What I'm wondering is about tuning. We all know that forged pistons are more ductile and will be more resistant to detonation.

However, from what I understand is that all detonation is bad. As in if you had forged pistons, detonation will still be detrimental to the hydrostatic bearing integrity regardless of what parts you are running.

Wondering if anybody could provide some insights into what tuners actually do differently with a forged motor vs stock cast internals (assuming all other parts equal).

There is no tuning difference. The difference is that the engine reliability is probably increased with better internal components. Perhaps the change in components will allow a real performance boost (like increasing the maximum RPM), or lighter weight components that change the engine's ability to rev quicker.

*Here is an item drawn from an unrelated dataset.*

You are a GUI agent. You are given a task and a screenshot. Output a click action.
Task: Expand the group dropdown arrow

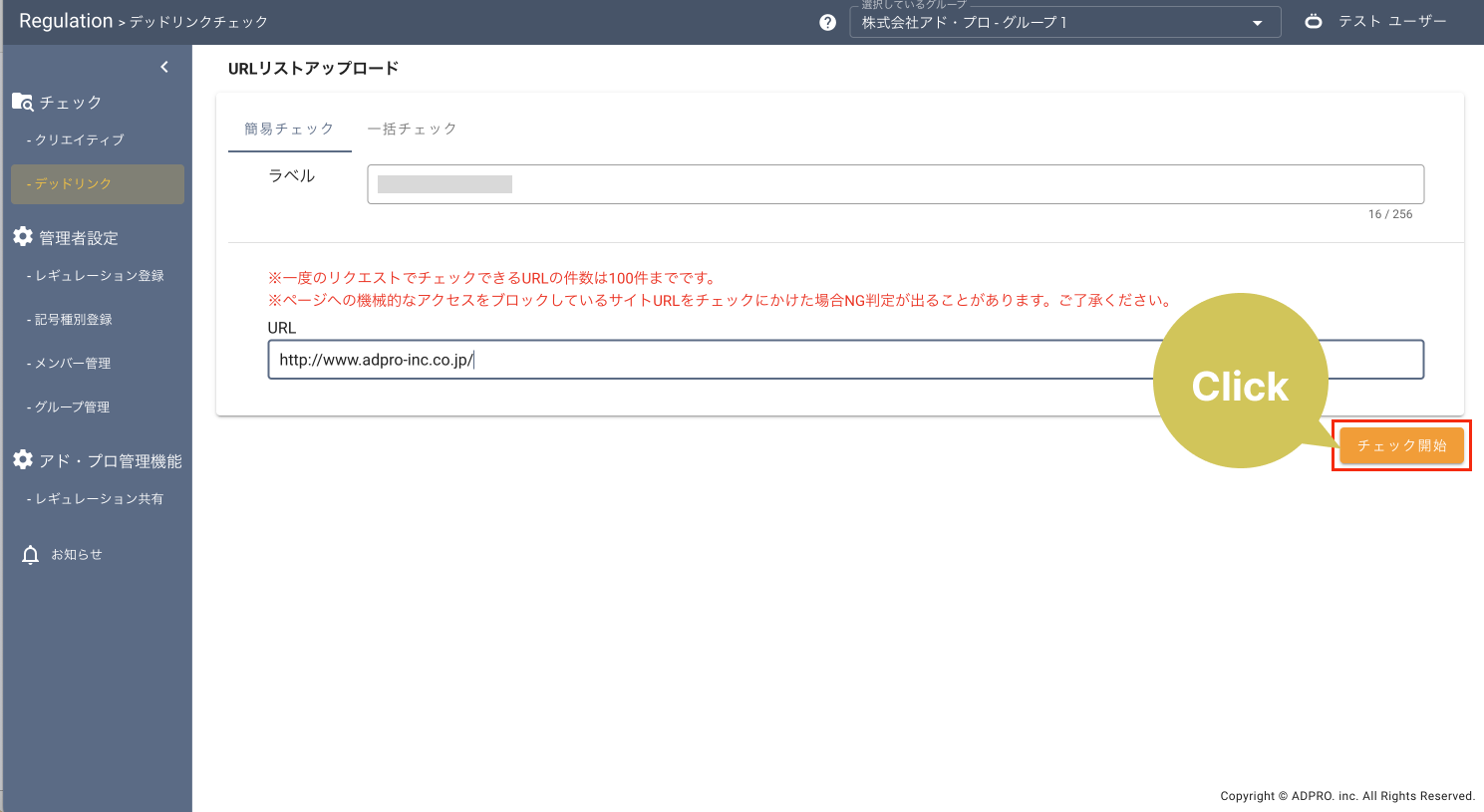(x=1258, y=23)

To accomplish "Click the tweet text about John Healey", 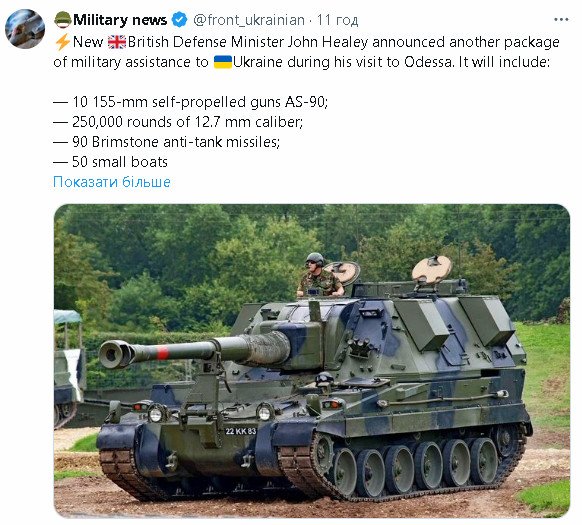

Your stronger rods may allow an increase in compression ratio or boost if forced induction.

The only tuning difference I could say is that forged engine are noisy, so you might need to adjust the knock threshold (or engine noise) a bit higher. Especially if you are using the Subaru OEM ECU. There’s a write up on the COBB website about this, here’s the link!

https://cobbtuning.atlassian.net/wiki/spaces/PRS/pages/635371588/How+To+Knock+Desensitizing+for+Forged+Engines

One important point, forged engines aren’t immune to knock. They can withstand higher cylinder pressure, but for normal combustion.

Interesting... Thanks for your responses.

So as my car is mostly built for the track, the forged internals will help with reliability for extensive periods. In addition to being able to handle more load/boost.

Does the lighter weight directly translate to rpm change? Let's say my rods+pistons weigh 900g vs the stock at 1000g. Suppose factory redline at 7000. Would a safe starting point be (1000/900) * 7000 = 7700RPM?

Yeah the pistons are definitely louder when cold, although the knock sensor didn't seem to pick it up. I don't really mind as the car is so loud anyways.

It's the complete rotational assembly that it needs to be compared against, so the valvetrain, flywheel, crankshaft and all of the accessories that are driven by the engine. You may find that the gain is a quicker rate of acceleration of the engine, but no gains in the overall rev limit as the other components are the limitations to this.

The maximum engine speed is often determined by one or more of the following: mean piston speed (crankshaft stroke vs RPM), weight of the pistons, strength of the rods (tension from the speed and weight of the pistons), valve springs (can't have valve float), camshaft design (which can dictate the valve spring requirements).

I would not necessarily raise the RPM limit unless you have advice from experienced engine builders using your component combinations. The pro builders know what the limiting factors are and can provide guidance (buy parts from them if you aren't having them build the engines!)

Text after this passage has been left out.